Chronic kidney disease, also known as chronic renal disease or CKD, is a condition characterized by a gradual loss of kidney function over time. Children with chronic kidney failure may not have any symptoms until about 80% of their kidney function is lost. Now researchers at the University of Tokyo report a novel approach analyzing urine extracellular vesicles (uEVs) in urine samples identifies changes in the kidneys earlier than conventional methods and can also predict renal function decline. The researchers studied urine samples from children with and without CKD. Their findings revealed the size and content of uEVs change with decreasing kidney function. This proof of concept may help with developing new tests that can help detect the disease earlier and may lead to the development of similar tests for other diseases.
The new study, “Urinary extracellular vesicles signature for diagnosis of kidney disease,” is published in iScience.
“Congenital disorders characterized by the quantitative and qualitative reduction in the number of functional nephrons are the primary cause of CKD in children,” wrote the researchers. “We aimed to describe the alteration of uEVs associated with decreased renal function during childhood. By nanoparticle tracking analysis and quantitative proteomics, we identified differentially expressed proteins in uEVs in bilateral renal hypoplasia, which is characterized by a congenitally reduced number of nephrons.”
“We found that changes in tiny structures called extracellular vesicles in urine are valuable in the diagnosis of kidney disease,” explained associate professor Yutaka Harita from the Graduate School of Medicine. “The percentage of larger vesicles increased with decreased kidney function. We were also surprised to learn that we can use changes in the molecules contained in the vesicles to diagnose and predict renal function decline.”
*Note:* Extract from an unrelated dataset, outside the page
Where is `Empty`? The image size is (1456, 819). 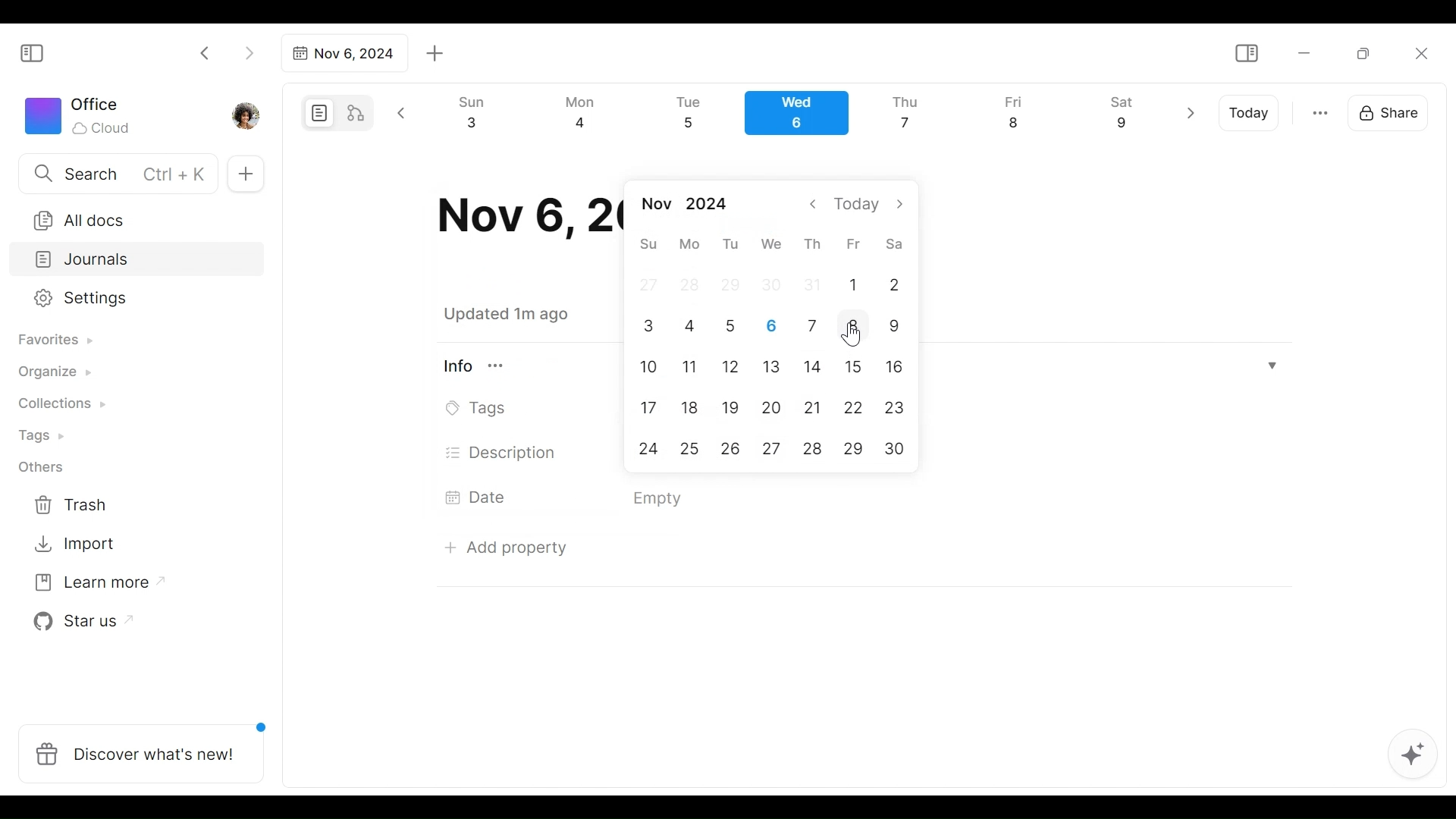
Empty is located at coordinates (662, 499).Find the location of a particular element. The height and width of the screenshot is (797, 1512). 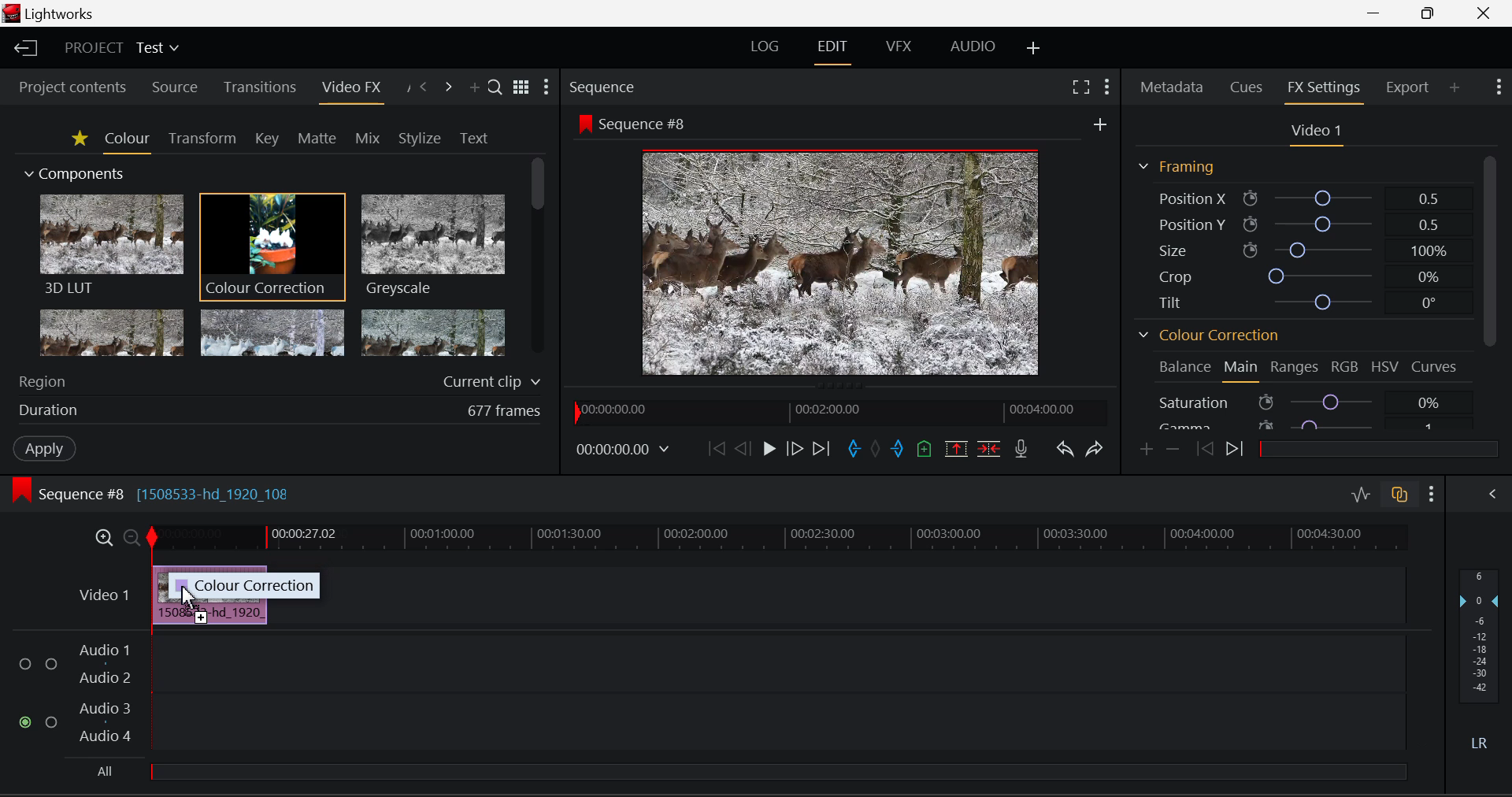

The team looked at uEVs in urine samples from 26 children with healthy kidneys and 94 children who have various types of CKD. In children, the causes of CKD are less likely to be due to acquired factors and more likely to be due to structural abnormalities. This made it easier for the researchers to identify the changes in uEVs.
“To collect extracellular vesicles in urine, we used nanoscale magnetic microbeads (made up of iron oxide particles) coated with a molecule that binds to EVs,” explained Harita. “This method enabled efficient collection of uEVs even from patients with kidney disease who could only produce diluted urine. The size of the purified extracellular vesicles and the amount of protein contained in them were analyzed. We found several unique changes in uEVs from children with CKD. For example, children with CKD had lower levels of a protein called MUC1, important for kidney function, in their uEVs.”
These findings pave a path towards using uEVs for early identification of CKD and to complement existing methods.
“We want to conduct studies on a larger scale to establish a new urine test using extracellular vesicles. We would also like to examine the utility of combining the new methods with existing tests for various diseases and age groups,” concluded Harita.